[Extracted data entries]
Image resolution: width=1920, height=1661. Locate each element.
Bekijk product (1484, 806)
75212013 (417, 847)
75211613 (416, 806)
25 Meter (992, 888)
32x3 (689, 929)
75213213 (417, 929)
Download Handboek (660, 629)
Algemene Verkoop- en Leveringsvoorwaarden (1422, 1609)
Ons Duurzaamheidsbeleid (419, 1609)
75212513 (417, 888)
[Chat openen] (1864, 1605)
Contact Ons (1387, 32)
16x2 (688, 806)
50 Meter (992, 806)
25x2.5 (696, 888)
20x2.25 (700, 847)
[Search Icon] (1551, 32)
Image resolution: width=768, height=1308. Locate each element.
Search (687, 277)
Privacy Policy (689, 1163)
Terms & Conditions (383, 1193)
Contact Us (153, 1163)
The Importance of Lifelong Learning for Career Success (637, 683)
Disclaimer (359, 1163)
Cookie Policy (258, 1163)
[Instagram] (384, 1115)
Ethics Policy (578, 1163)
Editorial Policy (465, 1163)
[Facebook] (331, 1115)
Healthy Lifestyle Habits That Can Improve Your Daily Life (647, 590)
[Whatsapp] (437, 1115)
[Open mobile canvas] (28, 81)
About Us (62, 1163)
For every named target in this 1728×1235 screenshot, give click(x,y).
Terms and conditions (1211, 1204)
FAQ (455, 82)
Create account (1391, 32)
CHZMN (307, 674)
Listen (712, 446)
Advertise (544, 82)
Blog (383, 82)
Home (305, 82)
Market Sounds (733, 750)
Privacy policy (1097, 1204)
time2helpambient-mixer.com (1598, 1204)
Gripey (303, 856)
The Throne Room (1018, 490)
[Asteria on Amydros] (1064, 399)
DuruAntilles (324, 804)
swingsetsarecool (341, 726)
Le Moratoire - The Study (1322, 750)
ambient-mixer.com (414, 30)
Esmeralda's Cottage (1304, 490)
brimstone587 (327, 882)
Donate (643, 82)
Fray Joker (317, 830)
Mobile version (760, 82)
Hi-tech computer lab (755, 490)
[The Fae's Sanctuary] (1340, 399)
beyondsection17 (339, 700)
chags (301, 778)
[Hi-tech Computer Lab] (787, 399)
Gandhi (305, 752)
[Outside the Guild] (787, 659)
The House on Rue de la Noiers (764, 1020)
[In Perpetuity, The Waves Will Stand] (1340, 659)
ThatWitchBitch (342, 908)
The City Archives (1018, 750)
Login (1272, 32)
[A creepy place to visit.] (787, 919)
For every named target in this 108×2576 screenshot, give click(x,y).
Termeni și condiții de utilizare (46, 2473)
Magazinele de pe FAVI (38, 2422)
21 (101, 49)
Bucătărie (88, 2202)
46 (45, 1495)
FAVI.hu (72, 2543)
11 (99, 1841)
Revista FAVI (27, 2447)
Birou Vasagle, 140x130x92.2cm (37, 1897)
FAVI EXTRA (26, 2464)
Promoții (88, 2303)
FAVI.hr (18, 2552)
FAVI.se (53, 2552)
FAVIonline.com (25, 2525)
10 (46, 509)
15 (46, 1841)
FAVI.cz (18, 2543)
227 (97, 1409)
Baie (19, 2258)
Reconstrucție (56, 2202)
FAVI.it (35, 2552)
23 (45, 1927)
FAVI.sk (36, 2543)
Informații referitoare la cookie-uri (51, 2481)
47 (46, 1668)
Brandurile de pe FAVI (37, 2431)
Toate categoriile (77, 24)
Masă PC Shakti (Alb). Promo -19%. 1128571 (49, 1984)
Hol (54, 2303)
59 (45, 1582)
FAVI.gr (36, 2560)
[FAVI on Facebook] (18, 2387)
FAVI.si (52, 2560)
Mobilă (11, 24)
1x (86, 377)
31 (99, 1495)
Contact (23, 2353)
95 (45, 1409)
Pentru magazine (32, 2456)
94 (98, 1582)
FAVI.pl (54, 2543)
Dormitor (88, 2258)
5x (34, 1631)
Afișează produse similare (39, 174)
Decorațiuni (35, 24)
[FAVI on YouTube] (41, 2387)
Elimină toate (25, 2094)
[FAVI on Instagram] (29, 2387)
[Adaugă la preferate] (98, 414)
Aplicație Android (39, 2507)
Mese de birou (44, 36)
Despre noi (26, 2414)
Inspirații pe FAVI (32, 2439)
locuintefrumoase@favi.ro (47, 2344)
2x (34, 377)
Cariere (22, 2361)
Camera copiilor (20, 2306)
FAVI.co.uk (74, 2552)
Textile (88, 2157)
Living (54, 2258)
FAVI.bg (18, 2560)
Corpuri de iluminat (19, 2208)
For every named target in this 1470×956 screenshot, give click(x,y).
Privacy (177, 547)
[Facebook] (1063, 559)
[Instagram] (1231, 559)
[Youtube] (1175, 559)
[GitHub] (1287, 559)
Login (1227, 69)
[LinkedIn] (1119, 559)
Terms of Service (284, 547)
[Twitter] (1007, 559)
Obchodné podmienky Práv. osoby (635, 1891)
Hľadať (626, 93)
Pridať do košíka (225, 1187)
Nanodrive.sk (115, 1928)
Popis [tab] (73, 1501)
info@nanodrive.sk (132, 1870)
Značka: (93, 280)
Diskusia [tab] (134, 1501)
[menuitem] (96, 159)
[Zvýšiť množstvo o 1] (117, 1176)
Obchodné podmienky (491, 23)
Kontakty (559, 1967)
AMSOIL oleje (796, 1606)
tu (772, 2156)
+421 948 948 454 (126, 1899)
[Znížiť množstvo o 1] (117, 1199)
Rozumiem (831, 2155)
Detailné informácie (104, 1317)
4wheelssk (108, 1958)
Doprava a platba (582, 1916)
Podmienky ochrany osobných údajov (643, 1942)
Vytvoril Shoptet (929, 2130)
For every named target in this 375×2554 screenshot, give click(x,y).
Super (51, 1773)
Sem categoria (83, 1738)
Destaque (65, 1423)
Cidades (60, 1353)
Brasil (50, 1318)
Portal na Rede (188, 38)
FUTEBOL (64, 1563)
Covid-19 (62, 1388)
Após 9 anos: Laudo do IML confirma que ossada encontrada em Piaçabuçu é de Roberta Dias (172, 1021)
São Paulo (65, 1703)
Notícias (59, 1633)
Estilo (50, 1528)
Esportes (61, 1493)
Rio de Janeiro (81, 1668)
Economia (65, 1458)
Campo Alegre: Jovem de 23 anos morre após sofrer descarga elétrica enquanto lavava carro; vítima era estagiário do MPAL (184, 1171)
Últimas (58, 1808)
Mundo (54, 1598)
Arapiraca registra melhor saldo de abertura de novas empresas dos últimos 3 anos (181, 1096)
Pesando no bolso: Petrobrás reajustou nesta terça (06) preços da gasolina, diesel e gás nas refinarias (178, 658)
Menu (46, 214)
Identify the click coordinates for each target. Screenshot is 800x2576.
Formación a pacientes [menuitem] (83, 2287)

◆ **Problem to work on**:
Of the entries above, repeat exactly the lines between the line with "Kontakty (559, 1967)" and the line with "Destaque (65, 1423)", inclusive, and no others.

◆ **Exercise result**:
Kontakty (559, 1967)
AMSOIL oleje (796, 1606)
tu (772, 2156)
+421 948 948 454 (126, 1899)
[Znížiť množstvo o 1] (117, 1199)
Rozumiem (831, 2155)
Detailné informácie (104, 1317)
4wheelssk (108, 1958)
Doprava a platba (582, 1916)
Podmienky ochrany osobných údajov (643, 1942)
Vytvoril Shoptet (929, 2130)
For every named target in this 375×2554 screenshot, give click(x,y).
Super (51, 1773)
Sem categoria (83, 1738)
Destaque (65, 1423)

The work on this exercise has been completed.